In purple billows; the tide suddenly

Stood still, and great Hyperion’s son long time

Checked his swift steeds, till, where she stood sublime,

Pallas from her immortal shoulders threw

The arms divine; wise Jove rejoiced to view.

Child of the Ægis-bearer, hail to thee!

Nor thine, nor others’ praise shall unremembered be.”

Such is the famous hymn. And from Pausanias we learn that it afforded to the sculptor, Pheidias, the subject for his chief group on the eastern pediment. But, exactly how he treated it we have no precise or definite knowledge.

The Eastern Pediment.—“Doubtless, in this composition, Jupiter (Zeus) occupied the centre, and was represented in all his majesty, wielding the thunderbolt in one hand, holding his sceptre in the other; seated on his throne, and as if in the centre of the universe, between day and night, the beginning and the end, as denoted by the rising and the setting sun.
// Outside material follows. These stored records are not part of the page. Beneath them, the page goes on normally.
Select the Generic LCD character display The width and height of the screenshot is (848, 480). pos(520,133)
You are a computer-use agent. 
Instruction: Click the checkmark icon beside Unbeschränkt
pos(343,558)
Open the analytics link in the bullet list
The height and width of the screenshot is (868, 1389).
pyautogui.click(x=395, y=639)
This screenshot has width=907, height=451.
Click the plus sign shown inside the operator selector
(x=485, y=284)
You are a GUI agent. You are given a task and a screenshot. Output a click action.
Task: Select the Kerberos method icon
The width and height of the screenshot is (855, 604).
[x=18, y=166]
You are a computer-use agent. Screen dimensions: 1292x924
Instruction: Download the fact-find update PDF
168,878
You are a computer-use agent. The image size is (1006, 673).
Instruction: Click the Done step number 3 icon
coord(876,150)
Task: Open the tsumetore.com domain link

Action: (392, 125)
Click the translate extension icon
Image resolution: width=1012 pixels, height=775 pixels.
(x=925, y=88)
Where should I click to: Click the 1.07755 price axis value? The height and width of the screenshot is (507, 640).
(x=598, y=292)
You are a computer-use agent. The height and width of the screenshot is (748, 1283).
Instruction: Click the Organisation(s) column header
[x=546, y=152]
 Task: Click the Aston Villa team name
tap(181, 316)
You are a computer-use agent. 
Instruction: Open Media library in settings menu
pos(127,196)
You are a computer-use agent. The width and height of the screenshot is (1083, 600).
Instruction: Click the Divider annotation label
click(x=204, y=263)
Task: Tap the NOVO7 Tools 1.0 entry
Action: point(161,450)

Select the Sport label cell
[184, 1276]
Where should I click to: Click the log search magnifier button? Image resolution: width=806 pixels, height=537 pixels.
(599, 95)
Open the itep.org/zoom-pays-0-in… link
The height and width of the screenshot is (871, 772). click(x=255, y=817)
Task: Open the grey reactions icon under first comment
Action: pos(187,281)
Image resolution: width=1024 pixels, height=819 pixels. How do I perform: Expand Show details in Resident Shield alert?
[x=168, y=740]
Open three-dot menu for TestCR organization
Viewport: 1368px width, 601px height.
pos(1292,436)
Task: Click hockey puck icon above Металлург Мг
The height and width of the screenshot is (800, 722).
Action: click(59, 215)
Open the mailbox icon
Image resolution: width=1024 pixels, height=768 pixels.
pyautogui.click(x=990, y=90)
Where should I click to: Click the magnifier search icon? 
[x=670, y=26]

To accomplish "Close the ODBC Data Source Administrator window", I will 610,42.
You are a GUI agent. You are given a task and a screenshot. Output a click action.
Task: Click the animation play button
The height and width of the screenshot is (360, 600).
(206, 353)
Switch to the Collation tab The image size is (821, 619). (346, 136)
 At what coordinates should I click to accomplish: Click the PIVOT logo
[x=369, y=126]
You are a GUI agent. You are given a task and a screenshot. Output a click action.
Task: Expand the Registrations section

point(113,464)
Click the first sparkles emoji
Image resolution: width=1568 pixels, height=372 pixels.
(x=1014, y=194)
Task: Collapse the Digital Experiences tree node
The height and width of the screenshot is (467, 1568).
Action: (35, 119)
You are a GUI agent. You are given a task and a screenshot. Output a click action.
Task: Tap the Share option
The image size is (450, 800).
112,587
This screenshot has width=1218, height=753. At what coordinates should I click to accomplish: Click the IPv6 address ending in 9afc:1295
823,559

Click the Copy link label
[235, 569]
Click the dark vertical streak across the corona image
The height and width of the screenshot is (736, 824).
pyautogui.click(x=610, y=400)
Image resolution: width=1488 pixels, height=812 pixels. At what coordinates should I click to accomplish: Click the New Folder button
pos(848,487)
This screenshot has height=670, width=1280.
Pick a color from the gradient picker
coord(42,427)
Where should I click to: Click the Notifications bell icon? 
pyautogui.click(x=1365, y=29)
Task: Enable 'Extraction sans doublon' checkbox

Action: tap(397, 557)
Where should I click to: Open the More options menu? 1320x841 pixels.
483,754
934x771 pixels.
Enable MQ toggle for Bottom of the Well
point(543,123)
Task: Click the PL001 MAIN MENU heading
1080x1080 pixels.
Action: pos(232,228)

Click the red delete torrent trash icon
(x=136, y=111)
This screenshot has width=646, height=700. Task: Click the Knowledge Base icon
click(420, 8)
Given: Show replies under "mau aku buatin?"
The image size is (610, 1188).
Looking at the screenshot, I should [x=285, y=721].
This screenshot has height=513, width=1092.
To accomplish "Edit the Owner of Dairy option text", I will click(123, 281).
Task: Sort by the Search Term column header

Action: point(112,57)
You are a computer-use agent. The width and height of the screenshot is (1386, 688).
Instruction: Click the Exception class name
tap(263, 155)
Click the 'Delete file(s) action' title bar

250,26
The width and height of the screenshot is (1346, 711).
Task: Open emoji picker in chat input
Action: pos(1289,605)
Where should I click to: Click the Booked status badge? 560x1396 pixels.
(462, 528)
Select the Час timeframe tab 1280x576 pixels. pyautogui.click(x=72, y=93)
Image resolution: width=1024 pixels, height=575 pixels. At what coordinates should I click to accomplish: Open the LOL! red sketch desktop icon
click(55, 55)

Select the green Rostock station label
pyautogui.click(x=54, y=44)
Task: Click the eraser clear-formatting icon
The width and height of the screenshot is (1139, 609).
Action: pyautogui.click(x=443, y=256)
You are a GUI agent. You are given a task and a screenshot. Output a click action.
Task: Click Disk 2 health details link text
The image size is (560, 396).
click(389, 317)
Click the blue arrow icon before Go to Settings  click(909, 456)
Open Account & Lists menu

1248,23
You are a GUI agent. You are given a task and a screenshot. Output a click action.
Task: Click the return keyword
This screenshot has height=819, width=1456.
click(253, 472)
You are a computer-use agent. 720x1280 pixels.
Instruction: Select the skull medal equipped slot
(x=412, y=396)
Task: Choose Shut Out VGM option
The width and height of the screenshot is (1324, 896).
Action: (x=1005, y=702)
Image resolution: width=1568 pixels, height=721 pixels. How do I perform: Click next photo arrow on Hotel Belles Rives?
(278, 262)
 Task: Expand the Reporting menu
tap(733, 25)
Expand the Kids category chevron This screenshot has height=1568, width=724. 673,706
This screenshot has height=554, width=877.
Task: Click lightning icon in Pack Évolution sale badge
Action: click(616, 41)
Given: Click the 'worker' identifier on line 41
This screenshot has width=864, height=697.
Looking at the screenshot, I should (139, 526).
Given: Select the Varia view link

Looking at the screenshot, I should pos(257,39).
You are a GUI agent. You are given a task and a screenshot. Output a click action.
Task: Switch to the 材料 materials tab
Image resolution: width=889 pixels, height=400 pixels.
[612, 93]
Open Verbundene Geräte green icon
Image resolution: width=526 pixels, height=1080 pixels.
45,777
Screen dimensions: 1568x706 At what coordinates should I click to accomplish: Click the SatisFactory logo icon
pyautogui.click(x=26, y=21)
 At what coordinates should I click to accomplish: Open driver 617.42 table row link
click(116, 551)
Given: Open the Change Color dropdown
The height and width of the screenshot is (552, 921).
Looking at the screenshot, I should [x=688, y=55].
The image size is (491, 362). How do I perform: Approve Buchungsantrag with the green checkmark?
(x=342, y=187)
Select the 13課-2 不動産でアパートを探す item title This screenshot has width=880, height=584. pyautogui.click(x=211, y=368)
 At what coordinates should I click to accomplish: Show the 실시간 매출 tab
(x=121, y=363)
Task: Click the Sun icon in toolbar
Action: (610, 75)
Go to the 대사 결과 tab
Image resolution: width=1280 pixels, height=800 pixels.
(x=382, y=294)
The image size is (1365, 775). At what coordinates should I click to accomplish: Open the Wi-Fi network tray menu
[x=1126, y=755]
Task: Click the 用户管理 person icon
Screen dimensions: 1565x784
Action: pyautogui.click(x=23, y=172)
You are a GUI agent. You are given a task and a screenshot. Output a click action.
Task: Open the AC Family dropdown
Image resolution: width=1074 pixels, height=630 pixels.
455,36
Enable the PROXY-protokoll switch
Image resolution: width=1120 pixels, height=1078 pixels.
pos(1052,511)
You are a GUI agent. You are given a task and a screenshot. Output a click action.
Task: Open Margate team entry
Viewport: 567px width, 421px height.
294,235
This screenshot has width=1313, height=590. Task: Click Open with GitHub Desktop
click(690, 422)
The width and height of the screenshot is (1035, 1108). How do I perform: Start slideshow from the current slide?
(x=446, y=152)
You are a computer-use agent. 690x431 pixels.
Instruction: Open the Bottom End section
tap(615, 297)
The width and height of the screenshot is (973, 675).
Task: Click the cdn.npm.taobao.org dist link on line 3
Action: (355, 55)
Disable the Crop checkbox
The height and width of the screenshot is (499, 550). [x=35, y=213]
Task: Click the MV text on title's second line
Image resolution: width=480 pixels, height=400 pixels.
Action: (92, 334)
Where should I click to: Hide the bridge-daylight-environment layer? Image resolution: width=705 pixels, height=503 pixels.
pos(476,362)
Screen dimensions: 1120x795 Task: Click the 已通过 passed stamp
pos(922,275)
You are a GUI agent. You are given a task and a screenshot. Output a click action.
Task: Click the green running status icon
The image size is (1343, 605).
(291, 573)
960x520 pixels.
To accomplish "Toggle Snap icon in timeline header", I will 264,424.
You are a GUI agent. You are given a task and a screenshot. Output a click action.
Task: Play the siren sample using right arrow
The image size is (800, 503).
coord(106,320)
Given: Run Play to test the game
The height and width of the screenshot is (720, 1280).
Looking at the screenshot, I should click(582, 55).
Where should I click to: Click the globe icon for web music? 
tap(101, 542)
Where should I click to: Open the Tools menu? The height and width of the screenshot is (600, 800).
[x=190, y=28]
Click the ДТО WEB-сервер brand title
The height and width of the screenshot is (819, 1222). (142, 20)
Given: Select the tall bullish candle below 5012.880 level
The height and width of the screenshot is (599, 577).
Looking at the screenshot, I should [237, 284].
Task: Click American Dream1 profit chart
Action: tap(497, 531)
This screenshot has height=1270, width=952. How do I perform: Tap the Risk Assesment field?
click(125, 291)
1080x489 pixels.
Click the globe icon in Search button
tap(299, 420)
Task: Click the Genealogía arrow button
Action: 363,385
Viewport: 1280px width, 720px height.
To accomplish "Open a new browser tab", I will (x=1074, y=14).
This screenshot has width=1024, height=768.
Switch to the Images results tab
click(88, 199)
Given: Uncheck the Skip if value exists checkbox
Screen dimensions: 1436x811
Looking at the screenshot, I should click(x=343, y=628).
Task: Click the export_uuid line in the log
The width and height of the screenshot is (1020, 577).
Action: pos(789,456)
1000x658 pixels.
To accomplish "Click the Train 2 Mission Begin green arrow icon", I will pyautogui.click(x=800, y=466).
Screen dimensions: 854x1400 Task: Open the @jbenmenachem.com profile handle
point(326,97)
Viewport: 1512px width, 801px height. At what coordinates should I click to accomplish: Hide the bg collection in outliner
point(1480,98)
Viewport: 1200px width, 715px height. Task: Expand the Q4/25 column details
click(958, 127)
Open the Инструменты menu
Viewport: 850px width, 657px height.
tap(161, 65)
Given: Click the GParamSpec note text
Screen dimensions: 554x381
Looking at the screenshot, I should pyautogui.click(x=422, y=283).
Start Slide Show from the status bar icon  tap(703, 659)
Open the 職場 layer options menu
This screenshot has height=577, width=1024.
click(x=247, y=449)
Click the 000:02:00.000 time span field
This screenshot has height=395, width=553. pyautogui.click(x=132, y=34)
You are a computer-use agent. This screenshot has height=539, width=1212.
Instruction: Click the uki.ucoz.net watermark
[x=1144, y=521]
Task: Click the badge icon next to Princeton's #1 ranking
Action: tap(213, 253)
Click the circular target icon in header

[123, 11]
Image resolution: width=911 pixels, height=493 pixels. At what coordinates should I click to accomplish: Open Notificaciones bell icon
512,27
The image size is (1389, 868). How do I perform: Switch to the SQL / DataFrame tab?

“It is probable that the figures on his right hand represented those deities who were connected with the progress of facts and rising life—the deities who preside over birth, over the produce of the earth, over love—the rising sun; whilst those on the left of Zeus related to the consummation or decline of things—the god of war, the goddess of the family hearth, the Fates, and lastly the setting sun, or night. Whilst the divine Athéné rose from behind the central figure in all the effulgence of the most brilliant armour, the golden crest of her helmet filling the apex of the pediment.”